Out with the old, in with the new: Create a five-year sketch

In December and January, The Simple Dollar is posting a daily series focusing on specific activities you can do right now to set the stage for a great 2011. Out with the old, in with the new.

It can be hard enough to schedule a play date, so it may feel daunting to plan for the long-term. It's a worthwhile activity, though: Where do you see your life in five years? Better, what do you WANT your life to be in five years?

Illustration / Chris Ware / Newscom / File

December 16, 2010

2. Create a five year sketch.

What, exactly, is a five year sketch? It simply means a detailed picture of what you would like your life to be like in five years. It can be literally drawn. It can be written in paragraphs, or as a list. It can be a collage. It just needs to be some sort of physical representation of what exactly you want your life to look like five years down the road.

December, The Simple Dollar is posting a daily series focusing on specific activities you can do right now to set the stage for a great 2011. Out with the old, in with the new.

Here are some elements to think about when making this sketch:
What will your job be like?
What will your family be like?
What will your physical appearance be like?
What will your home be like?
What will a typical day be like?
What will you be looking forward to?
What will your social circle look like?

I encourage you to try to write down at least ten traits for each of these questions that describe the way you’d like your life to be in five years.

Realistic or not? Don’t paint a picture of a future that’s completely unattainable. Instead, seek out a life that is somewhat better in the areas that matter to you. If you’re happy with your current physical shape, maintain it. If you’d like improvement, improve it a little, but don’t go from being highly out of shape to being a supermodel or else you’re just sketching something that you’ll never be able to obtain.
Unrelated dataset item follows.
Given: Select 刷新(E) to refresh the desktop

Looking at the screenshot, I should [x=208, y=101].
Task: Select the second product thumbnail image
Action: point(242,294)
The sketch should depict an improvement in your life that you’re happy with, whatever that may be.

See, in the end, this sketch is the accumulation of the projects and goals for the next five years that you hold most dear to you. It sets a clear picture of what your life will be like if you achieve some things between now and then.

Don’t create this sketch all at once. My suggestion is to create a new document in Google Docs, paste in the questions above, and then just throw down some thoughts under each one. Save the document, then return to it every few days for a week or two. Let the ideas grow in your mind, then revise what you’ve already written down.

You’ll know when you’re finished. When you look at your sketch of your future life, it’ll ring true. You’ll feel that it’s a life that you deeply want in every way.

The next step is the empowering part: start pulling goals and projects out of that sketch. Make a list of them. What exactly do you need to do to make this happen? What can you accomplish in the next year to move you towards this picture?

From those one year goals, you can make a list of actions that you can do today. For each of those things you can accomplish this year, what can you do today to get it started?

I find this process incredibly empowering. It ties the big picture of my life down to the specific actions of today, making them feel much more worthwhile. If I know that this mundane thing I’m doing today directly connects to some bigger thing in my life, it gives that mundane thing much more life.

Return to this material regularly. As mentioned above, I keep mine online at Google Docs so I can easily check it from any web browser without really having to worry about where I’m at when I’m thinking about this. I’ve reviewed such things in the car, at my parents’ home, and so on.

Returning to this material is key because it makes you think about and reflect upon the goals you’ve set and look for new ways to move forward with them.

It’s all incredibly empowering. I strongly encourage you to give it a shot.